The 16 s rRNA gene encode for the small ribosome subunit RNA in microbes. Several characteristics of this 16 s rRNA gene has made it suitable for use as genetic marker for studying bacterial phylogeny and taxonomy. The gene is highly conserved between different species of bacteria and archaea, which makes it a useful housekeeping genetic marker gene. The highly conserved region is used to create universal primers for isolation of amplicons for sequencing. Apart from highly conserved regions, the 16S rRNA also has nine-hypervariable (named V1- V9) regions scattered across the gene. Sequencing of the amplicons and mapping of the hypervariable regions to a database of known 16SrRNA sequences allow for taxonomic identification of a microbe in a sample. The sequencing of 16sRNA gene has become the mainstay of identifying and quantifying bacteria present in a sample. However, the use of 16S rRNA gene sequencing does have certain limitations, which has to be taken into account. Some bacteria have multiple copies for the gene arranged as gene family or operons, which may introduce bias [26] with the analysis. Bias may also be introduced by PCR primer favoring specific group or selection of specific hypervariable region [27]. The reduction in cost of sequencing after introduction of NGS technologies and simplicity of use of 16S rRNA as genetic marker made a significant impact on studying microbiome. However, inability in identification of species or strain level resolution by use of 16S rRNA technique is a limiting factor in its wider use.

3.2 Metagenomic analysis

Metagenomic process involves isolation of total DNA from microbiome sample, which is then fragmented into smaller pieces. The adapters are ligated to 3′ and 5′ repaired ends of the DNA library followed by amplification and sequencing. One of the major problems in a human microbiome project is contamination of human DNA with the microbiome sample which can in some cases be upto 99% of total DNA [28]. Hence, for higher coverage, a large number of sequence reads are required for obtaining reasonable results pertaining to microbiome which in turn increases the cost.

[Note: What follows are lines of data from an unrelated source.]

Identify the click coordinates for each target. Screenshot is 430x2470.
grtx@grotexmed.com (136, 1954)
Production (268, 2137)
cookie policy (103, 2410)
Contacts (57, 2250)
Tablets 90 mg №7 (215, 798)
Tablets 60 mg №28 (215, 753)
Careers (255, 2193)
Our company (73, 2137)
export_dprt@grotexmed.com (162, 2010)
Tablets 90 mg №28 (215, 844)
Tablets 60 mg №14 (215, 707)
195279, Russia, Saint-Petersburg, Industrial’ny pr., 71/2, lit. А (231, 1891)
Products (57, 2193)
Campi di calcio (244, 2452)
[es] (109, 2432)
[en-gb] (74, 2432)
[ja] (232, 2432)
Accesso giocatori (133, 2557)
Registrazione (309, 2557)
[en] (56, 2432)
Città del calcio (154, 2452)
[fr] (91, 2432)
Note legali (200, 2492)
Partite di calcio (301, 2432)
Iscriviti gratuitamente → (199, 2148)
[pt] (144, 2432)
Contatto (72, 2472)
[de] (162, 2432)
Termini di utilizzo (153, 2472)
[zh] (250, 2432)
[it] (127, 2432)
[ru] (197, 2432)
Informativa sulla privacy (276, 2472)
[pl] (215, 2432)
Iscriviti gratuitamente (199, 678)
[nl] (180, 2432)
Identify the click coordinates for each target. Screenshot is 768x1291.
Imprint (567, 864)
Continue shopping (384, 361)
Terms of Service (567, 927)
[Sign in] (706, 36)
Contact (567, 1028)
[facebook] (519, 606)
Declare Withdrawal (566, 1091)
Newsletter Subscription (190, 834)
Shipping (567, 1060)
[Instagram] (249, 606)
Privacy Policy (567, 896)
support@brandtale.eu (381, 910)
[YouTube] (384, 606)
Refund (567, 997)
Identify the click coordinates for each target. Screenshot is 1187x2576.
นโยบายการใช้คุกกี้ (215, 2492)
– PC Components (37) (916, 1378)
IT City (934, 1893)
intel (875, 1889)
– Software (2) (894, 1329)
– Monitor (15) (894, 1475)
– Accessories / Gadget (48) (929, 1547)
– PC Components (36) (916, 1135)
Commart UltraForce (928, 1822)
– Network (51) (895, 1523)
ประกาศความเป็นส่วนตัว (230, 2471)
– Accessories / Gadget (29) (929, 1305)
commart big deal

In contrast, 16S rRNA profiling requires little amount of DNA. Metagenomics approach allow us to understand the genetic potential available within the microbiome for various metabolic processes which is not possible with 16 s rRNA method. Metagenomic technique can be used in variety of different ways which are tremendously useful for identifying novel metabolic pathways, enzymatic functions etc. The tremendous genetic potential locked in unculturable microbes can be teased out by metagenomics approached. The metagenomic gene sequence identified for specific gene of interest can be further cloned and expressed.

3.3 Metatranscriptomic analysis

A Metatranscriptomics experiment is similar to metagenomics in its approach, where the total RNA is isolated from a microbiome sample followed by fragmentation and cDNA synthesis. Again, the 3′ and 5′ ends of the DNA are repaired and ligated with adapter before sequencing. The biases introduced due to use of amplification step during cDNA synthesis may affect exact quantification sometime [29]. The sequence reads can be mapped to reference genome/gene or used to assemble the transcriptome de novo.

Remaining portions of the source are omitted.